* _TASK INSTRUCTIONS_
Arrange the lines of the listing below as a numbered list, leaving out blank lines: begin at the line that contains "Screen dimensions: 1611x1611 How do I perform: Tap the word" and stop after the line that contains "Click the light".

* _EXTRACTED INFORMATION_
>>>>

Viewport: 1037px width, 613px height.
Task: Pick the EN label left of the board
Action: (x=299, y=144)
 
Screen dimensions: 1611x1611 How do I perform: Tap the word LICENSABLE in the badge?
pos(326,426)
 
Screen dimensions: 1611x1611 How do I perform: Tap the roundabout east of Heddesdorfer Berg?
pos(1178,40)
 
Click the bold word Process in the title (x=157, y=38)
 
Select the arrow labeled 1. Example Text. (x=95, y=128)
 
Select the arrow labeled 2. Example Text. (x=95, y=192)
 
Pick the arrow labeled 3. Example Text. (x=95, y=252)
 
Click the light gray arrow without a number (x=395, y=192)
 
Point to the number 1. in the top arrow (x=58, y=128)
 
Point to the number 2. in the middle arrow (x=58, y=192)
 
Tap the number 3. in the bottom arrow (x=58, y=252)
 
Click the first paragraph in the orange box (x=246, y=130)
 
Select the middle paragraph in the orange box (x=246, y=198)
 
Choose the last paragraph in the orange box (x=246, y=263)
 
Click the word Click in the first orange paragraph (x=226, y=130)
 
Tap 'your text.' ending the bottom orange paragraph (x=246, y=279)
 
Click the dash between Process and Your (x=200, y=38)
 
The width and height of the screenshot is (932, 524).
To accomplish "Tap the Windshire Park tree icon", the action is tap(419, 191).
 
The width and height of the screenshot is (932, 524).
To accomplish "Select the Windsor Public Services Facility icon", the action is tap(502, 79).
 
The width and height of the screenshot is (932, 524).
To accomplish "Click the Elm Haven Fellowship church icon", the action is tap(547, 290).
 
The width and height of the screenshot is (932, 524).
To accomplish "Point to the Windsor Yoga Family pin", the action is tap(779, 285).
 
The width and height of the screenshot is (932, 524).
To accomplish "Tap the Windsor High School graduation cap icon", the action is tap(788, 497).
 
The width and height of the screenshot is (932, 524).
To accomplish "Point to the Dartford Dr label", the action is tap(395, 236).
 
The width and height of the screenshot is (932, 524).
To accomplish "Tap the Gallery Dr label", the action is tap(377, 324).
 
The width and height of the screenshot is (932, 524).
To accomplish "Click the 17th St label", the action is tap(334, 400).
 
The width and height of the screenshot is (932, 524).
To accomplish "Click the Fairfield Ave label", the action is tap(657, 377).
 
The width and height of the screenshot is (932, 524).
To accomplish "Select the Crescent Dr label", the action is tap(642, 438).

<<<<

* _SOLUTION FOR THIS PROBLEM_
1. Screen dimensions: 1611x1611 How do I perform: Tap the word LICENSABLE in the badge?
2. pos(326,426)
3. Screen dimensions: 1611x1611 How do I perform: Tap the roundabout east of Heddesdorfer Berg?
4. pos(1178,40)
5. Click the bold word Process in the title (x=157, y=38)
6. Select the arrow labeled 1. Example Text. (x=95, y=128)
7. Select the arrow labeled 2. Example Text. (x=95, y=192)
8. Pick the arrow labeled 3. Example Text. (x=95, y=252)
9. Click the light gray arrow without a number (x=395, y=192)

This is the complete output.